El león y la hiena viajaron juntos, y en su camino el león encontró un toro, y la hiena una vaca; la vaca estaba muy avanzada en el embarazo. Y juntaron el toro y la vaca, y la hiena los tendió.
Pero después, cuando era hora de que la vaca diera a luz, el león le dijo a la hiena: «Hoy te quedas en casa; yo cuidaré al toro y a la vaca».
La hiena sabía que su vaca estaba a punto de dar a luz pero, teniendo miedo, se quedó en casa.
Y cuando el león se había ido con ellos al pasto, la vaca de la hiena dio a luz un becerro. Y el león, deseando tomar el becerro por sí mismo, tomó la placenta de la vaca y lo metió en la parte posterior de su toro. Además, dejó que el becerro chupara leche de su madre en el campo para que después de la hiena no viera el chupar el becerro.
Y por la tarde cuando llegó a casa, dijo a la hiena: Mi toro ha dado a luz un becerro, y este es su placenta.
La hiena le dijo: ¿Un toro da a luz un becerro como una vaca?
El león le dijo con insistencia: ¡Sí, ciertamente lo hace! y trató de matar a la hiena. Pero la hiena le tenía miedo y se sentó llorando.
La mañana siguiente el león tomó el becerro y su toro y la vaca y se fue con ellos, y la hiena se quedó en casa llorando.
Y mientras lloraba, el zorro vino a ella y le dijo: ¿Qué te ha pasado, hiena?
Ella dijo: Mi vaca dio a luz un becerro, y el león me dijo: Mi toro nació el becerro; tu vaca no calvió, y él me la quitó.
Y el zorro le dijo: ¡Silencio! No llores; mañana haré que te lo dé.
Y al día siguiente, cuando el león y la hiena estaban juntos, el zorro, cargando una calabaza, pasó por ellos.
Cuando lo vieron, el león le dijo: ¿Adónde vas, zorro?
El zorro le contestó: "La noche pasada mi padre dio a luz a un niño, y voy a pedir la leche de su lecho de niño."
El león le preguntó: ¿Un hombre da a luz como una mujer?
Y el zorro le dijo: Si un hombre no da a luz como una mujer, dale a la hiena su becerro.
El león saltó sobre él para matarlo, pero el zorro huyó rápidamente de él hacia un lugar determinado.

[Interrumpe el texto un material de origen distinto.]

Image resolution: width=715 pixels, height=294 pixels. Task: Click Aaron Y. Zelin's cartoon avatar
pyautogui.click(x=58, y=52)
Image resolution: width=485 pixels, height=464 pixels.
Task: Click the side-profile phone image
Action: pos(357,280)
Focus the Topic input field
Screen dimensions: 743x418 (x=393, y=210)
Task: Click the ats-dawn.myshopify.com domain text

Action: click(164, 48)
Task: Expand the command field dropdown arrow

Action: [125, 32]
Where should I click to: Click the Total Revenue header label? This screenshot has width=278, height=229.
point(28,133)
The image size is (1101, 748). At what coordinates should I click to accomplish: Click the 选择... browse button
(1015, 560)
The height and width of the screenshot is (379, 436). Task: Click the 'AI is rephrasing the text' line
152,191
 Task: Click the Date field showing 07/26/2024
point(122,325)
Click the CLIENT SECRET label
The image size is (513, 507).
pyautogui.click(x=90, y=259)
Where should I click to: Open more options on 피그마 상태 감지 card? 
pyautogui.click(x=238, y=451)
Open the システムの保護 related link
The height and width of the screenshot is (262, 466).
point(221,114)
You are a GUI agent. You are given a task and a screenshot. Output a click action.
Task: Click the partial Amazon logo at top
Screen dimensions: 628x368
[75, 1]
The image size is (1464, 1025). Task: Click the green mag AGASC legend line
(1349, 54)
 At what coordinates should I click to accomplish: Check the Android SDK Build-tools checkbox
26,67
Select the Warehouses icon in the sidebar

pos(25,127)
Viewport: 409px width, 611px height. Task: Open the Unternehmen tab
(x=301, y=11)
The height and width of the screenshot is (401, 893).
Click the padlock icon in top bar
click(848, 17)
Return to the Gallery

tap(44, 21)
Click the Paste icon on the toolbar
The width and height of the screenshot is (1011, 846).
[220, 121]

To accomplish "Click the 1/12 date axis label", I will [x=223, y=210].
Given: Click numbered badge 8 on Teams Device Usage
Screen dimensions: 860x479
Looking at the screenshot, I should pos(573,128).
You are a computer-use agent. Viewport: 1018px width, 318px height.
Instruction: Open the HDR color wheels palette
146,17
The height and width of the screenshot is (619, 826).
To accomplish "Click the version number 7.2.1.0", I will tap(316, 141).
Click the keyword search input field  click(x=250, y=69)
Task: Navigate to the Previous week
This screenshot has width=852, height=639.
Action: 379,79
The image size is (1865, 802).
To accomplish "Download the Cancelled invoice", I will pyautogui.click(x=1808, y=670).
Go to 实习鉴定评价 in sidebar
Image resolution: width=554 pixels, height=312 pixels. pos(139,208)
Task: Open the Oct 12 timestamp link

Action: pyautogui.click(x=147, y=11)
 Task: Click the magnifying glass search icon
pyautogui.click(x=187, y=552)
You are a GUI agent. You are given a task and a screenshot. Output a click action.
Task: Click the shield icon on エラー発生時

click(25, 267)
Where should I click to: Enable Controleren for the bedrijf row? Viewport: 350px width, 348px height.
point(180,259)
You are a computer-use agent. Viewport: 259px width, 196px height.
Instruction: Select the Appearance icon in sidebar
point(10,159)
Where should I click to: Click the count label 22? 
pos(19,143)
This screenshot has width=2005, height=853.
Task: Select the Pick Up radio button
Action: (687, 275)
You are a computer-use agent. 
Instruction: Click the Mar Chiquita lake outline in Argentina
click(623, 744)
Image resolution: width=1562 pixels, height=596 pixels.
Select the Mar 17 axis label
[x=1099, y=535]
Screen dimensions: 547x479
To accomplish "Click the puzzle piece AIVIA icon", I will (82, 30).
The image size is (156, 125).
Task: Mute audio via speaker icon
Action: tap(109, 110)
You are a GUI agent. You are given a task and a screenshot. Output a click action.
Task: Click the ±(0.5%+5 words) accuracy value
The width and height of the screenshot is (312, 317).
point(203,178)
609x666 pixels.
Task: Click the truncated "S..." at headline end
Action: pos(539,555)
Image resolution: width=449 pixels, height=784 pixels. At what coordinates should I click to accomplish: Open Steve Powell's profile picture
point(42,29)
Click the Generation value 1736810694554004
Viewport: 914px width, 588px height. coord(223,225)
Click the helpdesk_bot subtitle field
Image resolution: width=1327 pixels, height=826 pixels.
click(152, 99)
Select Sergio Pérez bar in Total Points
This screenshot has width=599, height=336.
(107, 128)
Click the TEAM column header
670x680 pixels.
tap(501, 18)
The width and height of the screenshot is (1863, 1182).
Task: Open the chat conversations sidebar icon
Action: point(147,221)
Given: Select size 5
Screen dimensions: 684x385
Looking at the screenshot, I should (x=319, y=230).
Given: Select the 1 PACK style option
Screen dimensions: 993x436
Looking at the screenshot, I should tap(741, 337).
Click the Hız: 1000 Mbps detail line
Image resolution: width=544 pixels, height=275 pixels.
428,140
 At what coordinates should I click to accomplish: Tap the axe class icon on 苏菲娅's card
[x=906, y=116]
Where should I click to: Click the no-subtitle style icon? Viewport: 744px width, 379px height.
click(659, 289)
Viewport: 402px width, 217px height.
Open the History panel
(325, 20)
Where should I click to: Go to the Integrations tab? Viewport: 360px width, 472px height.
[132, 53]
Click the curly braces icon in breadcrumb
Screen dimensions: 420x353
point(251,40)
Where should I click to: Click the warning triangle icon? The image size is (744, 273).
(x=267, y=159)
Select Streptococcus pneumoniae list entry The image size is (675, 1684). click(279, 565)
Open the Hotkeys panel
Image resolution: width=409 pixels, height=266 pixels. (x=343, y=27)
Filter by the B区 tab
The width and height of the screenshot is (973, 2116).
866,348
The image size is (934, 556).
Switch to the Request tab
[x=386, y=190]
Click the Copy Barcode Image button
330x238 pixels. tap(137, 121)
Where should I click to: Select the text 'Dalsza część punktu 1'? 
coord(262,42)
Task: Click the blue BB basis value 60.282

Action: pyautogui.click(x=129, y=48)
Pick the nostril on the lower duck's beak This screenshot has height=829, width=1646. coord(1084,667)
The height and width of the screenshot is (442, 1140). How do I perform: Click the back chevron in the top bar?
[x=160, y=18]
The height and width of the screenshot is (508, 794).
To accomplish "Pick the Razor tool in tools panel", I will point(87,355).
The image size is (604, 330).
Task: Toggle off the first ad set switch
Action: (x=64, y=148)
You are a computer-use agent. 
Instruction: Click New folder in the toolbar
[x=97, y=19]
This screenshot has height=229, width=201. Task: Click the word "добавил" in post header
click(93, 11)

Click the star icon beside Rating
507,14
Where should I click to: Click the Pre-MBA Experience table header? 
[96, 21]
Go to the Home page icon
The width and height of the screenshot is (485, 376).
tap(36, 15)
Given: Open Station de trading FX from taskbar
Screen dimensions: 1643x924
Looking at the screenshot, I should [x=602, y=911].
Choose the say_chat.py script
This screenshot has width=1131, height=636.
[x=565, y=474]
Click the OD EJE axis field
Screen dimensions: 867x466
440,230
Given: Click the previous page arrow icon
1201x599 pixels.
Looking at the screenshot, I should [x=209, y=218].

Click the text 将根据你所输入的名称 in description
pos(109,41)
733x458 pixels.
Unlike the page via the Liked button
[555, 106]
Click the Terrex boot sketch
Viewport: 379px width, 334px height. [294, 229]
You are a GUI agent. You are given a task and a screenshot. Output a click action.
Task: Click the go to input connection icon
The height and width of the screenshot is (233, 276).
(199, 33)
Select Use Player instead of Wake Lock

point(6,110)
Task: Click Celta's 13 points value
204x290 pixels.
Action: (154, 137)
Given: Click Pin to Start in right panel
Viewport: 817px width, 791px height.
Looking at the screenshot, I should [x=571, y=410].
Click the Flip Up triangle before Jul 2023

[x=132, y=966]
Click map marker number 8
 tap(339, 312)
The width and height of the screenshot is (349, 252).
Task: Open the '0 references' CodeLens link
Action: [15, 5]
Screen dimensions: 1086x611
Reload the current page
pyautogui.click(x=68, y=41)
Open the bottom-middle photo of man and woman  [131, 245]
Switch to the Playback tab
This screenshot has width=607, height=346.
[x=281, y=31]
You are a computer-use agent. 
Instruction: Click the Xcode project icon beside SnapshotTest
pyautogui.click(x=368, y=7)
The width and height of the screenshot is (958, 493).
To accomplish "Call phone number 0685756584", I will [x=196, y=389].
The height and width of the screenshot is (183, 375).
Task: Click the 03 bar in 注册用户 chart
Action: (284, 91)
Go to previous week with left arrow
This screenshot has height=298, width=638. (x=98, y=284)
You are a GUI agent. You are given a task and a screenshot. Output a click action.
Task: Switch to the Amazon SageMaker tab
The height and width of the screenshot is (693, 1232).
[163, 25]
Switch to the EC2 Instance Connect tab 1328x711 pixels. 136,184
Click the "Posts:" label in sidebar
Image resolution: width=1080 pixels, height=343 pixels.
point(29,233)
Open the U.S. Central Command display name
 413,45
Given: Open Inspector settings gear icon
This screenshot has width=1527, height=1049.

Ahora el león se escondió en el agujero del zorro para matarlo por arte.
Luego, cuando crecía la noche, el zorro vino a su agujero, pero vio las huellas del león en la boca de su agujero y se dijo a sí mismo, "Quizás el león está escondido aquí en mi agujero", y dijo, de pie en la boca de su agujero, "Oh mi casa, buenas noches para ti!"
Pero el león guardó silencio.
De nuevo el zorro repitió, “¡Oh mi casa, buenas noches para ti! Antes me respondías: "¡Que tu noche sea buena!" y así es como sé que eres mi casa."
El león, pensando que la casa del zorro había hablado antes con él, le dijo con una voz disfrazada, “¡Que tu noche sea buena!”
Y el zorro dijo: ¡Mi casa! Tú no eres mi casa; tú eres realmente el león!” y él huyó de él.
El león buscó al zorro, buscando matarlo, pero como él no lo encontró, volvió a la hiena y le dio su becerro. De esta manera el zorro, por su oficio, hizo que el león diera la hiena su becerro.
Y los hombres dicen como un proverbio, "Dale la hiena su becerro", dijo el zorro.